COMPLETE THE FOLLOWING:
1. According to the abstract on POS tagging of English-Bengali code-mixed data, what accuracy did the system achieve?
2. Turn the records between the lines holding "Community Services (82, 2002)" and "Public Administrator (410, 1974)", inclusive, into a Markdown table with the columns Row and Entry, leaving out blank lines.

PASSAGE TO READ:
# # # # #

Development of POS tagger for English-Bengali Code-Mixed data

Tathagata Raha¹, Sainik Kumar Mahata², Dipankar Das³, Sivaji Bandyopadhyay⁴
¹IIIT, Hyderabad
²³⁴Jadavpur University, Kolkata
¹[email protected], ²[email protected],
³[email protected], ⁴[email protected]

Abstract

Code-mixed texts are widespread nowadays due to the advent of social media. Since these texts combine two languages to formulate a sentence, it gives rise to various research problems related to Natural Language Processing. In this paper, we try to excavate one such problem, namely, Parts of Speech tagging of code-mixed texts. We have built a system that can POS tag English-Bengali code-mixed data where the Bengali words were written in Roman script. Our approach initially involves the collection and cleaning of English-Bengali code-mixed tweets. These tweets were used as a development dataset for building our system. The proposed system is a modular approach that starts by tagging individual tokens with their respective languages and then passes them to different POS taggers, designed for different languages (English and Bengali, in our case). Tags given by the two systems are later joined together and the final result is then mapped to a universal POS tag set. Our system was checked using 100 manually POS tagged code-mixed sentences and it returned an accuracy of 75.29%.

# # # # #

Data records:
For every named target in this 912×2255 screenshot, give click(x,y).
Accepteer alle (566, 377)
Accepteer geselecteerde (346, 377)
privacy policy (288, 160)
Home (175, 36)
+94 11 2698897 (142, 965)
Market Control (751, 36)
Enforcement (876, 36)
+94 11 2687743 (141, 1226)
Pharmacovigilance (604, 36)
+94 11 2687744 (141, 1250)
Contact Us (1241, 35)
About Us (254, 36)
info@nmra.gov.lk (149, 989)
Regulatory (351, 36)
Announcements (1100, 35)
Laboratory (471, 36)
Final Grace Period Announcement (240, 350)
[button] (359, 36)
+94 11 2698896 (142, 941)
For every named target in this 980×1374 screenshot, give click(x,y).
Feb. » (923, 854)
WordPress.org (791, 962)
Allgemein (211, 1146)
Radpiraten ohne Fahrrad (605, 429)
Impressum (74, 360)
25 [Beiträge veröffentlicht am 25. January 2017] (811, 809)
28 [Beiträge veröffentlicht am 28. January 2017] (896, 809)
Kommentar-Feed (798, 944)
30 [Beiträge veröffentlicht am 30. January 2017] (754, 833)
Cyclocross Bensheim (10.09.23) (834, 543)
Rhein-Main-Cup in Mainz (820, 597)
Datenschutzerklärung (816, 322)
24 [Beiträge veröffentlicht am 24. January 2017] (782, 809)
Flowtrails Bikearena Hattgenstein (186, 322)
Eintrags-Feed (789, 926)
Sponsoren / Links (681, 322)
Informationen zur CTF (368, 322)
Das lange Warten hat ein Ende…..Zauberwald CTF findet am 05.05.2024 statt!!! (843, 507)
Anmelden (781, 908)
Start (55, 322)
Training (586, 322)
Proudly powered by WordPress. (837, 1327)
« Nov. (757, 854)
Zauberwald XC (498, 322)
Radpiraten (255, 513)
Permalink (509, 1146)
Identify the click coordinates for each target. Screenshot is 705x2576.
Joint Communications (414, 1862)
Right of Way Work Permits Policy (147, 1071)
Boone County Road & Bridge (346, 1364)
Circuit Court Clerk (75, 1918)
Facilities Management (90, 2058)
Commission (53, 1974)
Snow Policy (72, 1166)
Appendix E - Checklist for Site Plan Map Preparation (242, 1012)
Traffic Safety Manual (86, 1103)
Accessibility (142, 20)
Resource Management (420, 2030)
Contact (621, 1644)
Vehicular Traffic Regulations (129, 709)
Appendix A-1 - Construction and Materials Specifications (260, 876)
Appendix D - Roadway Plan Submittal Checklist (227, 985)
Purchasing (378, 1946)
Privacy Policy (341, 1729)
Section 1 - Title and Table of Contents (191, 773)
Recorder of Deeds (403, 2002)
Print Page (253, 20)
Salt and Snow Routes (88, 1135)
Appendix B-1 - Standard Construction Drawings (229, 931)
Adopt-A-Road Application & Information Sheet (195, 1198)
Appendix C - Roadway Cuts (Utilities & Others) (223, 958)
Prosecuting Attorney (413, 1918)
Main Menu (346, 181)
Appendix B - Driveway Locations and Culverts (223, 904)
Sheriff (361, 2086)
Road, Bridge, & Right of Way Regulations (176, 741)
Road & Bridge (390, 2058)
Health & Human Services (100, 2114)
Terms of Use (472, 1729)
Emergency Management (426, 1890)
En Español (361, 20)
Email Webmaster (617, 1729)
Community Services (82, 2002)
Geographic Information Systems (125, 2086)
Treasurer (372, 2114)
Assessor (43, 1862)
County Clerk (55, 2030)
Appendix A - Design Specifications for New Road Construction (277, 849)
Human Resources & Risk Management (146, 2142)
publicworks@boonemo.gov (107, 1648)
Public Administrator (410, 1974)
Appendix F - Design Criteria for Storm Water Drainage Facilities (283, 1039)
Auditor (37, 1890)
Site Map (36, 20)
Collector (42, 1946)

# # # # #

TASK RESULTS:
1. 75.29%, when checked using 100 manually POS tagged code-mixed sentences.

2.
| Row | Entry |
|---|---|
| 1 | Community Services (82, 2002) |
| 2 | Geographic Information Systems (125, 2086) |
| 3 | Treasurer (372, 2114) |
| 4 | Assessor (43, 1862) |
| 5 | County Clerk (55, 2030) |
| 6 | Appendix A - Design Specifications for New Road Construction (277, 849) |
| 7 | Human Resources & Risk Management (146, 2142) |
| 8 | publicworks@boonemo.gov (107, 1648) |
| 9 | Public Administrator (410, 1974) |